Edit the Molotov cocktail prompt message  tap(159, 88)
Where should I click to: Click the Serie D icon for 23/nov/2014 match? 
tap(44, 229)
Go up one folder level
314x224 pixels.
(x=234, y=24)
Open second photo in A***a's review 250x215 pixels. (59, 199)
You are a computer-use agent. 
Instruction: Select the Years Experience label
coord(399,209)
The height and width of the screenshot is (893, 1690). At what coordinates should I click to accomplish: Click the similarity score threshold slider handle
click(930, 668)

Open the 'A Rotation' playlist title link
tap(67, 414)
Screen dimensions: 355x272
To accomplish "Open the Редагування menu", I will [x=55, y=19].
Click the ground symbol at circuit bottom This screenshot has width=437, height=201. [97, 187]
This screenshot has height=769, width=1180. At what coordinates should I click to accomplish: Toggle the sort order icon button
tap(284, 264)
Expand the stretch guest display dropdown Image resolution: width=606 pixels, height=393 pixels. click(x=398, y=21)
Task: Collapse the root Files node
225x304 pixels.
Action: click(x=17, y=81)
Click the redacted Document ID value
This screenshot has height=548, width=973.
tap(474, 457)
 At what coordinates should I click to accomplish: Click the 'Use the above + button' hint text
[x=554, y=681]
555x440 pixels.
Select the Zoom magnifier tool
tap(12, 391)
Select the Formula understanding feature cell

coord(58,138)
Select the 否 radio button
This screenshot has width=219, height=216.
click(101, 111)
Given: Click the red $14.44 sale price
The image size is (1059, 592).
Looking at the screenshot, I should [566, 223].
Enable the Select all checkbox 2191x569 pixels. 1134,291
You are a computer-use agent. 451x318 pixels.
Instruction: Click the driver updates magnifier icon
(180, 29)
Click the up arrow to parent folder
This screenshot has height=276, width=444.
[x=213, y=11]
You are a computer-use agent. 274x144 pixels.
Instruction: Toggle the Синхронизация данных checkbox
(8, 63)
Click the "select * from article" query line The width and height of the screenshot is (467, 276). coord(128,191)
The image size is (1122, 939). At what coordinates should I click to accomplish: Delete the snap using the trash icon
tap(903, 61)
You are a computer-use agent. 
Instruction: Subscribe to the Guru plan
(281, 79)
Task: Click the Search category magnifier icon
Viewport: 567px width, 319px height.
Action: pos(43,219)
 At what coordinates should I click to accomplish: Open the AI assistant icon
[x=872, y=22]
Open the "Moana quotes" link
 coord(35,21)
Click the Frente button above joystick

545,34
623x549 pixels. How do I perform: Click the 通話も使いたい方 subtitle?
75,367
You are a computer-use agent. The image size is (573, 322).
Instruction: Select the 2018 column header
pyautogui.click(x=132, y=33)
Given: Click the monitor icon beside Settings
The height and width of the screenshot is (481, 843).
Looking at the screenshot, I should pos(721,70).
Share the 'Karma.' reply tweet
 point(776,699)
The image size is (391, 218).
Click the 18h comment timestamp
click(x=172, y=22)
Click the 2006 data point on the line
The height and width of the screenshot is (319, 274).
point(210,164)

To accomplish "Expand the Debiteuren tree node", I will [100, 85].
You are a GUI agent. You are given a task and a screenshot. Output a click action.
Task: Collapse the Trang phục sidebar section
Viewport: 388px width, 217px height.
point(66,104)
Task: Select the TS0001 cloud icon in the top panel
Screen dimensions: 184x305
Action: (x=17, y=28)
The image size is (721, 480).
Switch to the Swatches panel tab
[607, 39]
########################################
• _WORK TO COMPLETE_
For each line of the entries that includes "node", show that line.

• _SOLUTION TO THIS PROBLEM_
Task: Collapse the root Files node
To accomplish "Expand the Debiteuren tree node", I will [100, 85].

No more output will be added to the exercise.